For MRE, motion encoding gradients are used, leading to prolonged echo times and consequently to decreased image quality in case of T2 or T2* reduction, as for example is the case for iron overload [34]. Therefore, especially when based on GRE sequences, increased iron levels are often a limiting factor for MRE [35]. As contrast agents lead to a T2 and T2* reduction, these effects might likewise be a limiting factor for MRE quality. However, in contrast to iron, for Gd-EOB-DTPA the corresponding T1 effect dominates, because T1 and T2 relaxivities are of approximately the same magnitude [36]. Therefore, for our MRE sequence, the T1 effect of the contrast agent compensates any signal decrease due to the simultaneous T2 and T2* shortening, and the image quality with and without contrast agent is comparable or even tends to be superior after contrast administration. In our patient cohort only one patient showed slight iron overload and no notable decrease in image quality could be found. Our objective was to evaluate liver stiffness values before and after contrast administration so that even if iron was present, its effect remained the same in both sessions. When dealing with patients suffering from iron overload, spin echo-based echo planar imaging, fast spin echo methods or T1-based tagged MRI are more reliable methods than GRE sequences as used in our study [37, 38].

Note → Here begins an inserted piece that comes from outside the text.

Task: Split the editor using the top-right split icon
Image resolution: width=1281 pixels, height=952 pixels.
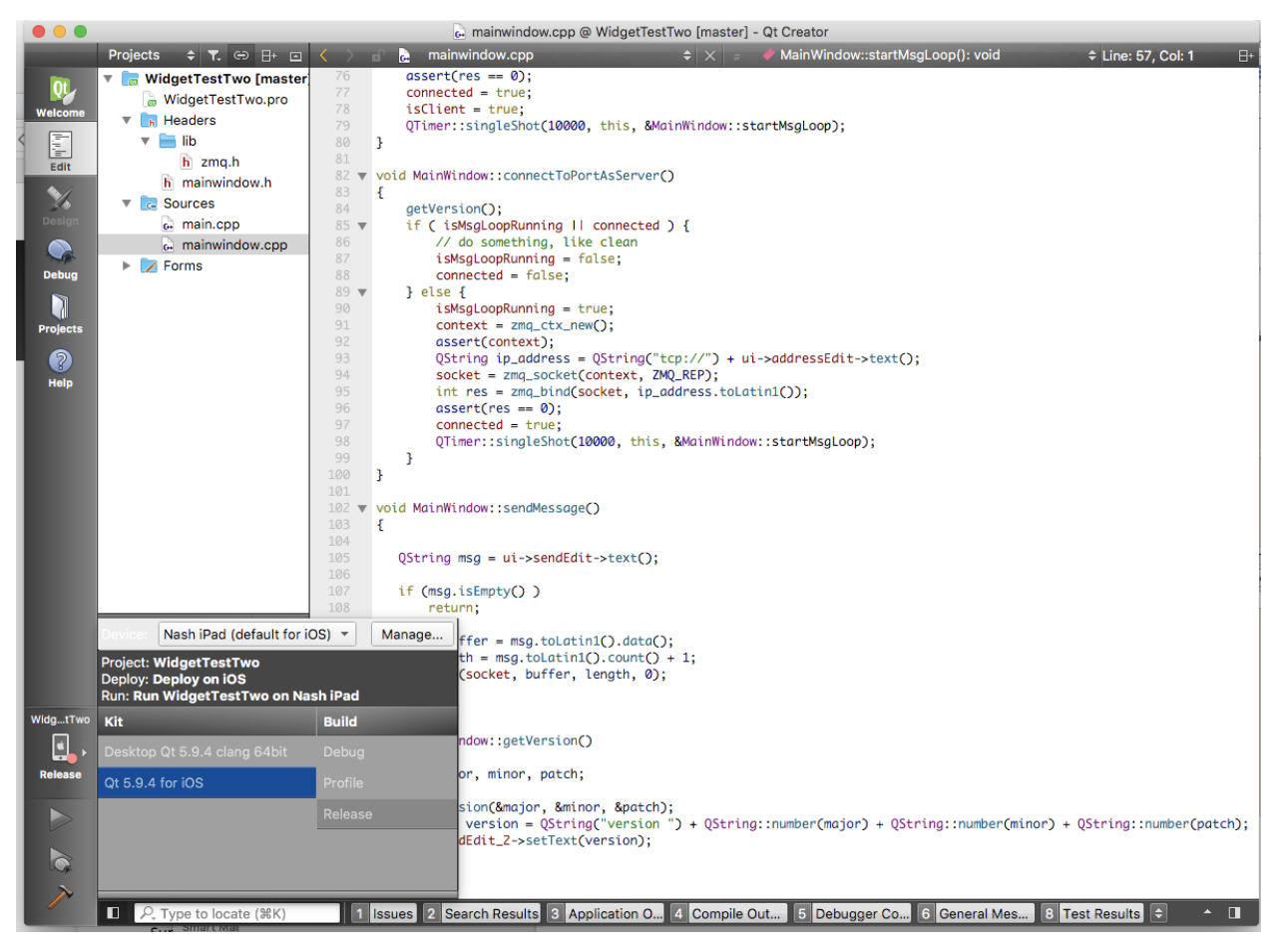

Our study has some limitations that must be addressed. First, our study population was rather small compared with those of other studies. Furthermore, some conditions, e.g. inflammation, congestion, portal hypertension and cholestasis, can also cause increased liver stiffness [39]. Kim et al [40] illustrated in their recent paper that liver stiffness measured by MRE increases as cholestasis increases. This effect was not ruled out in our study, so it might be possible that in patients with modest biliary obstruction administration of Gd-EOB-DTPA might cause a transient rise in liver stiffness. Another drawback is that no histological correlation was available; however, the purpose of our study was not to evaluate whether hepatic MRE findings correlated with clinical or histological findings (which have been assessed in several other studies [41, 42]), but to compare the results within individuals’ data. Furthermore, it was not possible to prove that MRI without passive driver administration really improves the quality of the examination because our study did not include MRI examinations without a passive driver. Hence, this statement remains a hypothesis that needs to be tested in another study. We used a two-dimensional phase-contrast GRE sequence to gather three transverse slices through the liver parenchyma and manually positioned an as large as possible polygonal ROI within the 95% confidence region of the acquired stiffness maps. This generally accepted method [43] allows the evaluation of a large portion, but not of the entire organ, because usually the 95% confidence region with reliable stiffness values is smaller than the entire liver [8]. The use of true three-dimensional imaging could be alternatively discussed, even though longer acquisition times might be problematic for breath-holding [18], and these methods are not yet commercially available. Technical details to improve image quality need to be evaluated in future studies. Finally, inter- and intra-observer variability was not evaluated in our study; however, reproducibility and repeatability of MRE measurements for staging of liver fibrosis were already studied in detail by Lee et al [44].

In conclusion, Gd-EOB-DTPA administration does not significantly influence hepatic MRE stiffness measurements in the DHBP, 40–50 min after contrast medium administration. Therefore, for daily clinical routine, hepatic MRE measurements can reliably be performed at any time in the DHBP.